Organized by Portland State University’s Hatfield School of Government, the week-long Executive Seminar in Natural Resources Leadership has been exploring collaboration, strategic thinking and partnership building in the context of greenway development.
“The Greenway is an excellent case study where we can examine the tensions between growth and conservation, the needs of different organizations, and how partners work together,” said Doug Decker, director of the program. “It’s been so helpful to hear from mayors, tribal leaders, real estate professionals, recreation providers and Greenway founders as we think about the role of leadership in creating beneficial shared outcomes.”
The group of 25 agency leaders met over dinner at the Jim Ellis Preston Community Center to learn about the origin of the Greenway. They visited the Talus urban village, Snoqualmie Point Park, Meadowbrook Farm and the Cadman mine at Grouse Ridge in North Bend.
“We’ve seen many examples of innovative ways to get things done,” said Decker. “Clearly there is work to do and challenges to solve, but it’s also evident the Greenway Trust provides an important forum to address the future.”

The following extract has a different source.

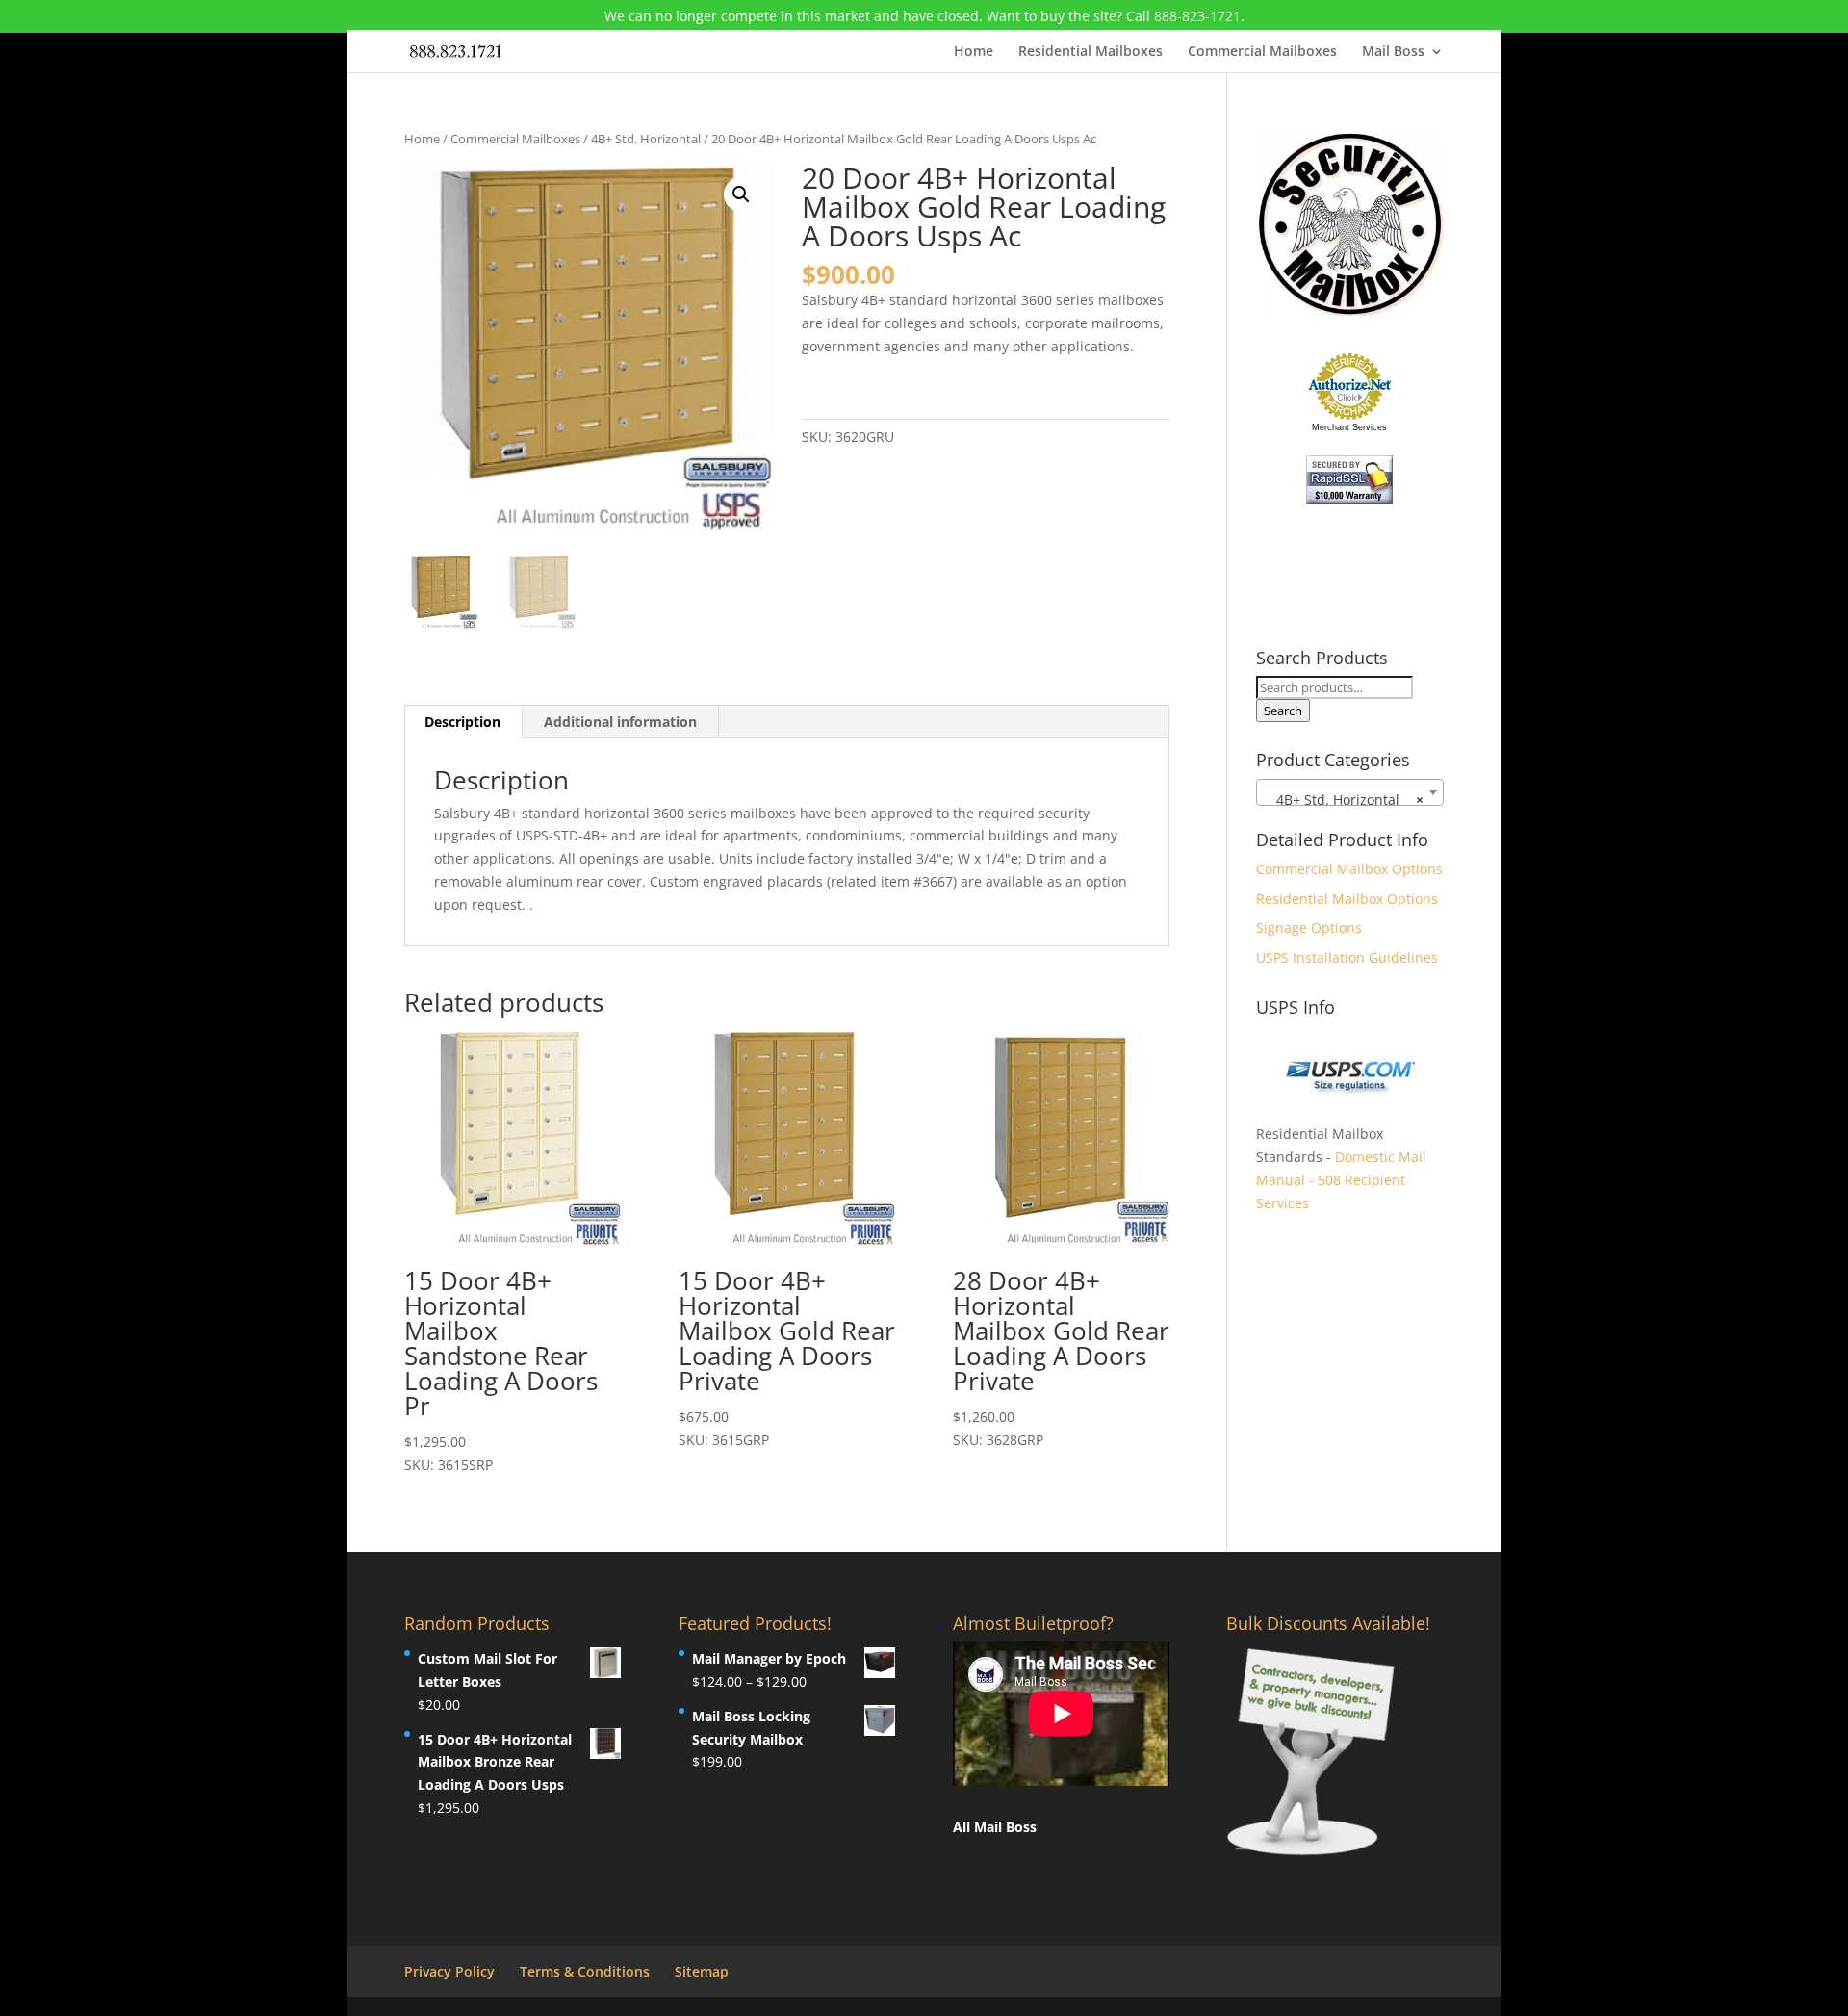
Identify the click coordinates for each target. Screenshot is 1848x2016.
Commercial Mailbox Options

During the nine-month Portland State University program, participants visit three communities in the west that are addressing vexing challenges like growth management, transportation planning, water allocation and wildfire prevention. In October 2019 they visited Ashland, Oregon to explore fire prevention and watershed health. In May, they’ll be in Midway, Utah focusing on the transportation and growth issues facing the central Wasatch Range.
At the close of the program in June, participants will synthesize the leadership lessons they’ve experienced from the three cases and map their own leadership development plans for the future.
“It’s been a great week, you have so many interesting things going on here in the Mountains to Sound Greenway,” said Decker.